BOOK REVIEW: "A Monk Jumped Over a Wall"

A Monk Jumped Over a Wall
By Jay Nussbaum
Copyright 2007
The Toby Press, LLC
Adult Fiction
4 Bookmarks

Funny title caught my attention browsing at the library. Picture of a guy in karate pose standing on a scale of justice helped me drop it into my bookbag.

I don't usually get into lawyer-themed books (or police-themed or CSI-type or pretty much anything with too much suspense--my heart can't take it!) So when I first started reading and discovered this was going to be "lawyery", I groaned.....and kept reading (like I usually do). But this time, I was pleasantly surprised. By the end of Chapter 4, the main character, J.J. Spencer, is in a street brawl with a bike messenger and things start to get really interesting.

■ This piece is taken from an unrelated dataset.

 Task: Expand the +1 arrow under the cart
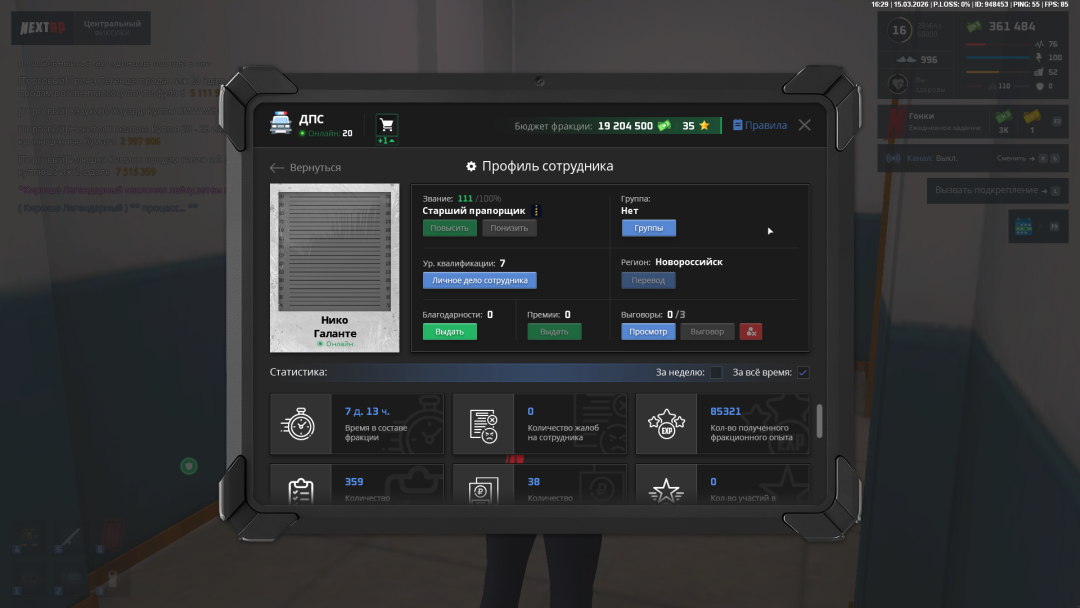(386, 141)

The main gist of the story is that J.J. was sort of forced by circumstance into law school and he doesn't really know if that's what he wants to be when he grows up. As a matter of fact, he knows it. His hero is a cop who used to help his family when he was a kid, and really, he just wants to help people too. So when an opportunity comes at his law firm to hold a hand out to someone who really needs his help, he does it. Only he doesn't really think about the consequences first and ends up starting a whole chain of events in motion that he is unable to stop.

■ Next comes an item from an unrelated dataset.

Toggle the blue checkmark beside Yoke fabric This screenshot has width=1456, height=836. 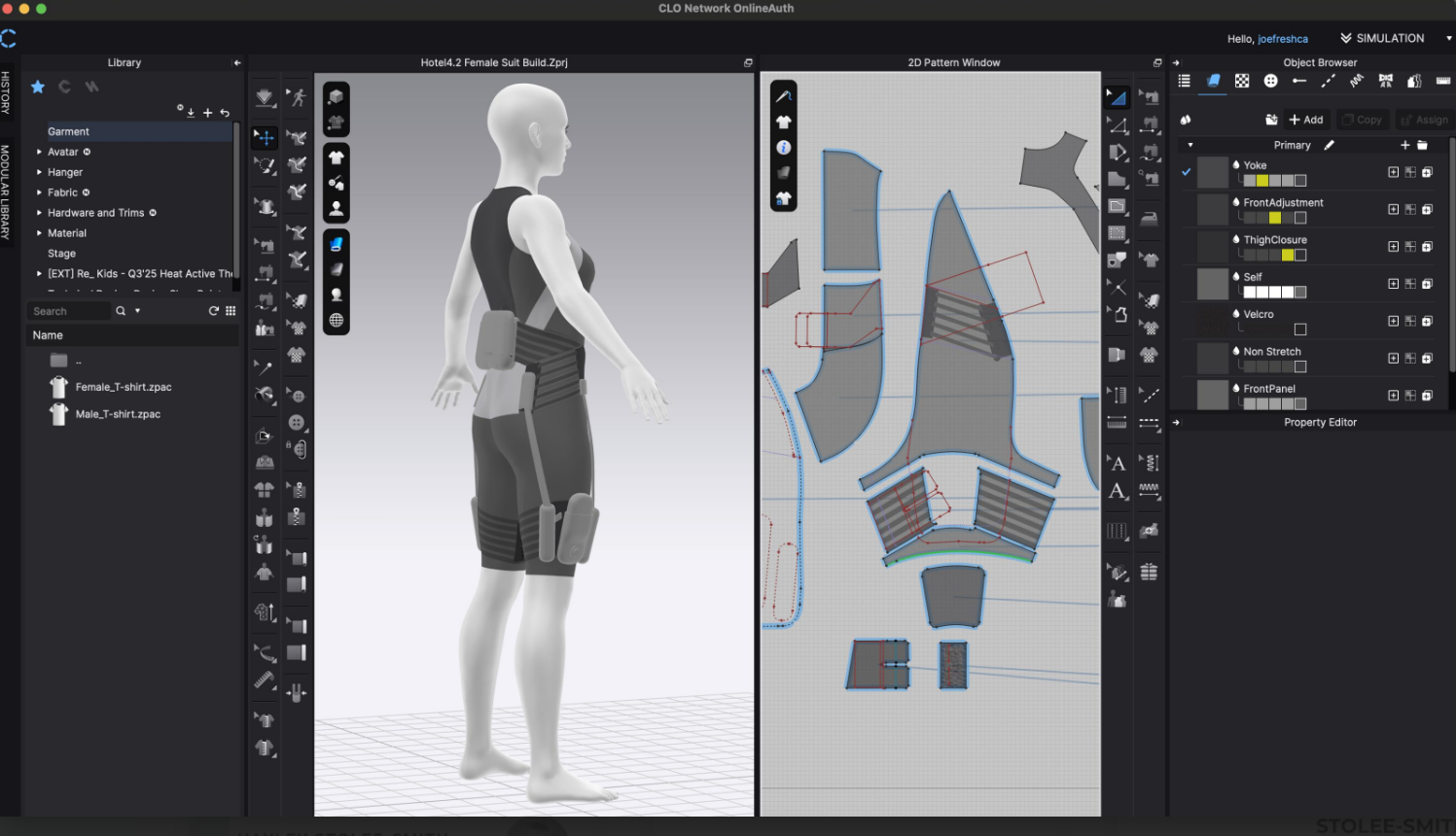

In the process of all this, the main character has some flashback moments of law school and some of the people he has known. The title of the book comes from a lunch he has with a law professor where the professor is eating soup called A Monk Jumped Over a Wall where he explains the story of how the soup got it's name. Apparently there was once a monk who sat in the monastery day after day doing whatever it is that monks do. But then one day, someone made this soup just outside the monastery, and the aroma wafted over the wall. The monk was so intoxicated by the smell that he jumped over the wall to get the soup, and never returned to the monastery.

All of us have a life path we have chosen. And sometimes something comes along that pulls us off that path and veers us in a direction we never could have expected (for good or bad). I sort of took that as the "theme" of the book.

Just the right balance of good story-telling, emotion and suspense. I'd recommend this one all around and think it's appealing to men and women alike.